YOUR GOAL >>
Among the records, find the lines that hold the string "Piano" and return them.

RECORDS SHOWN >>

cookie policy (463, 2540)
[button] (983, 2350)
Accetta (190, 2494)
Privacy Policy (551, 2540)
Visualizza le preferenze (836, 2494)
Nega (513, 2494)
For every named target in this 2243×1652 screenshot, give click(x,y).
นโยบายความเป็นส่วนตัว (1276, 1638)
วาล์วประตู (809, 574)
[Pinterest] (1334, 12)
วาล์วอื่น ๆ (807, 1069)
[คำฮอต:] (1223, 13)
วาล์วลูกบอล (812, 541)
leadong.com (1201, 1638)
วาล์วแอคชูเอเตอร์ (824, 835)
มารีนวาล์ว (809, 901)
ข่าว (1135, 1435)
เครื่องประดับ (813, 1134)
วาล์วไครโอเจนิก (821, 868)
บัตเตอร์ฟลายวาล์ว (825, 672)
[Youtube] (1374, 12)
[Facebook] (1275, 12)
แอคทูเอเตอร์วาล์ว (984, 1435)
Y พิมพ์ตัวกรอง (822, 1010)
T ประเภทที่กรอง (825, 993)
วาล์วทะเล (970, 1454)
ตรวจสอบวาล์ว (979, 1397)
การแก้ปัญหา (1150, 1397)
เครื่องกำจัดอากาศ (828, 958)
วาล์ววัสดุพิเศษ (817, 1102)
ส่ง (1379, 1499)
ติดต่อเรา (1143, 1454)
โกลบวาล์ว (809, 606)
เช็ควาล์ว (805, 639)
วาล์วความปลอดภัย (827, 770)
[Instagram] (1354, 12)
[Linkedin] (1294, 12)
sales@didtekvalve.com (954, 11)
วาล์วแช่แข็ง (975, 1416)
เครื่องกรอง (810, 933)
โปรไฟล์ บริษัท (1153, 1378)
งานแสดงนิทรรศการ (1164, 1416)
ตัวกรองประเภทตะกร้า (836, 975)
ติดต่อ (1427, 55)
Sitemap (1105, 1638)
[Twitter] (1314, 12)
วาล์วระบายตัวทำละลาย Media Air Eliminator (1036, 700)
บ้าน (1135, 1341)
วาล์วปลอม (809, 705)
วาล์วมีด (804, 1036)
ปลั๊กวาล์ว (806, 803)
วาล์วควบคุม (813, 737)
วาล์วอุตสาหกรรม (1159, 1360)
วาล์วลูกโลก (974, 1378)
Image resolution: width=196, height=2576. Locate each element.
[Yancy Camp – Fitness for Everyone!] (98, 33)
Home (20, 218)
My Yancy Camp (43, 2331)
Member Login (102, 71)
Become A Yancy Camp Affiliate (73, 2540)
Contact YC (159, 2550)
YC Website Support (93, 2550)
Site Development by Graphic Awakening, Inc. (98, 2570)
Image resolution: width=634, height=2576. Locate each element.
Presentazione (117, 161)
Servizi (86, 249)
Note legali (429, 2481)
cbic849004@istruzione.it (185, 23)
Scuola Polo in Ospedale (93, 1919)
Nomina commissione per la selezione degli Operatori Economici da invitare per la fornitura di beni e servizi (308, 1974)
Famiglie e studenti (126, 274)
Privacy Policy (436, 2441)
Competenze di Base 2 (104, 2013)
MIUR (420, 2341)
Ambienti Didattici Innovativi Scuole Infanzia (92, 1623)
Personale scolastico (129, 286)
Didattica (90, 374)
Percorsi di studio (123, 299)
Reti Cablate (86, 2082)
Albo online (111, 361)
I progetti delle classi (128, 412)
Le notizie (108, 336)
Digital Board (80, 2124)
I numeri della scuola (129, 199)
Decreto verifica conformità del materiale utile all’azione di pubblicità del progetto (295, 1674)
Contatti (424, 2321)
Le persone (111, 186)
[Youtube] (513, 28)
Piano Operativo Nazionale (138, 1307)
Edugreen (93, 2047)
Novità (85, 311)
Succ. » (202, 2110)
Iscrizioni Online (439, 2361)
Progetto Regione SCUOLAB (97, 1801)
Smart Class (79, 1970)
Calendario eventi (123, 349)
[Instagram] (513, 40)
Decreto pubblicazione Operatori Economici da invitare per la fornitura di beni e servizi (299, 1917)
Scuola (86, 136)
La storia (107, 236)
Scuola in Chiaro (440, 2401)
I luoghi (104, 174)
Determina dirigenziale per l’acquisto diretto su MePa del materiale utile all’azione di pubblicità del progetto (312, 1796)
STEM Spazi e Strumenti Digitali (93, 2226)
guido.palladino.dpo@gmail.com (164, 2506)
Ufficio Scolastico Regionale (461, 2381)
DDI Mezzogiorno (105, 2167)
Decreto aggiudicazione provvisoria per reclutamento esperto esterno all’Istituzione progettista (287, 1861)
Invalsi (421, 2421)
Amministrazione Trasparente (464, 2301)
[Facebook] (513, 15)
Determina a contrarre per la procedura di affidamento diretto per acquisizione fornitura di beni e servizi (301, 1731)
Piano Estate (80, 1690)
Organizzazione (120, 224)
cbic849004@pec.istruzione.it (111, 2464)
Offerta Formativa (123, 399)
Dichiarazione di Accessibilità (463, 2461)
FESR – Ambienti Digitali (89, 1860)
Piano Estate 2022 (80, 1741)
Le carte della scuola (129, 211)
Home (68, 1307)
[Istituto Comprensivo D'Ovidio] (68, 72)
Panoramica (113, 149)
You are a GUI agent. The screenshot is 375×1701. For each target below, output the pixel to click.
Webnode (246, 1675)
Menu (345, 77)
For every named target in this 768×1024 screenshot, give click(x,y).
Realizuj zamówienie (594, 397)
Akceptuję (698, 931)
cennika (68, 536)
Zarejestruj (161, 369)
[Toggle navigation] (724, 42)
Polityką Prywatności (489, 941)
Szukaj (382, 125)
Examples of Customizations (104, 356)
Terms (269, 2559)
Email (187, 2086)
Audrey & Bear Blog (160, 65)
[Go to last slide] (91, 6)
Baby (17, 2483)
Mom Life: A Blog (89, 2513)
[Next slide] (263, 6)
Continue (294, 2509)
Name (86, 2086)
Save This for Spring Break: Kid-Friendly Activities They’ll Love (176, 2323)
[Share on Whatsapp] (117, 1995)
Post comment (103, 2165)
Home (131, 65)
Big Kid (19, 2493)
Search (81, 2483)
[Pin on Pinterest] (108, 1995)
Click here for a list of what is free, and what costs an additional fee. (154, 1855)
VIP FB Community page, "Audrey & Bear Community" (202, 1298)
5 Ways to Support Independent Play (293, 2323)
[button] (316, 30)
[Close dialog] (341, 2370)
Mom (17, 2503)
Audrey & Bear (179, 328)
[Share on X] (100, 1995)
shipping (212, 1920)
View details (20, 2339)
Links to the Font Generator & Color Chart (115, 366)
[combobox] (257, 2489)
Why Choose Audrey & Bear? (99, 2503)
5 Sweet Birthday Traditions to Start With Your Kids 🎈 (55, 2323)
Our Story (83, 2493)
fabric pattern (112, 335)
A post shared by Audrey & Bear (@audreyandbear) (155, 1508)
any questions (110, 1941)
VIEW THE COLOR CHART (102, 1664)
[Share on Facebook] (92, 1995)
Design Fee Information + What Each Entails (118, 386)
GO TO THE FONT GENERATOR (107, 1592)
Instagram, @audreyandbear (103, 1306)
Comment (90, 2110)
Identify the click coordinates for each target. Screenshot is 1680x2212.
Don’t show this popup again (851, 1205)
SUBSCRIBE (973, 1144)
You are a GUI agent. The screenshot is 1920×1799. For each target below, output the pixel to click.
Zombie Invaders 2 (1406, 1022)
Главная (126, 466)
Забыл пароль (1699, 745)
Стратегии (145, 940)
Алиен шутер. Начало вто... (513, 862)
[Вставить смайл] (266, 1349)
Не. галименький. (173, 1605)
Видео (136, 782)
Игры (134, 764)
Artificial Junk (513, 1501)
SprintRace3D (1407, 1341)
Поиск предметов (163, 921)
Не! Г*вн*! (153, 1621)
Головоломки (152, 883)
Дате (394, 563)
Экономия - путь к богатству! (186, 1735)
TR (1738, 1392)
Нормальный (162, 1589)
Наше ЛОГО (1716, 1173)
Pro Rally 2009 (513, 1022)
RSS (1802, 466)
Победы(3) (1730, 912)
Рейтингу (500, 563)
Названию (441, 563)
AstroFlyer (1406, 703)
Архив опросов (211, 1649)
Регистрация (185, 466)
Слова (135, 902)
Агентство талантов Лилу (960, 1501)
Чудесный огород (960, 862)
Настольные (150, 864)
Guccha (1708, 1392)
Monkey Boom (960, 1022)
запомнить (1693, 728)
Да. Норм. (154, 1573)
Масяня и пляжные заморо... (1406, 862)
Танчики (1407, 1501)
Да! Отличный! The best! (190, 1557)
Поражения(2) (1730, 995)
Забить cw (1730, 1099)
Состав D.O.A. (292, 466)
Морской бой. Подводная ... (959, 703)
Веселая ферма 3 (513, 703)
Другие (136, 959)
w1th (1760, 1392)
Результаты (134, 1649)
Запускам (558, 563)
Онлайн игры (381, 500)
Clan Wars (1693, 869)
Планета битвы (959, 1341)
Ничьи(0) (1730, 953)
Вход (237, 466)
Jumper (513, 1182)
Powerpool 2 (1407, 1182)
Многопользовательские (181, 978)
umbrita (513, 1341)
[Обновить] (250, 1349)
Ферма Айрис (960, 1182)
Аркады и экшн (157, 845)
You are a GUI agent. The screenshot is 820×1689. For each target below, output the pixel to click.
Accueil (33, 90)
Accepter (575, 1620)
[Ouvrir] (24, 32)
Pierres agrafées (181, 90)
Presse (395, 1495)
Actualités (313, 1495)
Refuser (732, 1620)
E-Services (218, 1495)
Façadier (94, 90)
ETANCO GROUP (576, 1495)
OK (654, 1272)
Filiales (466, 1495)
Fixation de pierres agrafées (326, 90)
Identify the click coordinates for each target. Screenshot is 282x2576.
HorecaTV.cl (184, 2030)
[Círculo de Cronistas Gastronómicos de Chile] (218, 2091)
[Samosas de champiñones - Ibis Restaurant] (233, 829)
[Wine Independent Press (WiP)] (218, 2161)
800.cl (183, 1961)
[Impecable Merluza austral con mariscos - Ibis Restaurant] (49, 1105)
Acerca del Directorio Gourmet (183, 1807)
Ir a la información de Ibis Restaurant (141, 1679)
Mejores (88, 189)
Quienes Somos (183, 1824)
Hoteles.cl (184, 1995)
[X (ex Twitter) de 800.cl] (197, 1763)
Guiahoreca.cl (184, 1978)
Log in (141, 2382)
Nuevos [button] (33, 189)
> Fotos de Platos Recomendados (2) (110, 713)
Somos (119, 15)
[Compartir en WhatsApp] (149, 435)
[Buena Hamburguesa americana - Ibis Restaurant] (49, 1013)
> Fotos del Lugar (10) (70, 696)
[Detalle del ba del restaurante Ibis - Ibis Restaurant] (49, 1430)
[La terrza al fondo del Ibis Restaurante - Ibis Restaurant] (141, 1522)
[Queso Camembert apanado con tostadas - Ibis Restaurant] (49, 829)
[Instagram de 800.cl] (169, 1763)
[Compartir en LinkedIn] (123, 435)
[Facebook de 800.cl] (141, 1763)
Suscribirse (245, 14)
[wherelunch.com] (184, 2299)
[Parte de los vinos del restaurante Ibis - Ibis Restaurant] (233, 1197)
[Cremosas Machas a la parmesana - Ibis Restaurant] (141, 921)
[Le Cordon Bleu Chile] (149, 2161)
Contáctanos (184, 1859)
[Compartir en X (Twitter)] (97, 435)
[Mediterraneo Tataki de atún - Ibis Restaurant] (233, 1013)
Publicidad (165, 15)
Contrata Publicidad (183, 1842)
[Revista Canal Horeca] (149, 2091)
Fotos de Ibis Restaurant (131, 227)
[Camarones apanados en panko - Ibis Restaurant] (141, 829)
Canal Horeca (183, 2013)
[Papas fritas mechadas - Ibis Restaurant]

TASK RESPONSE >>
Piano Operativo Nazionale (138, 1307)
Piano Estate (80, 1690)
Piano Estate 2022 (80, 1741)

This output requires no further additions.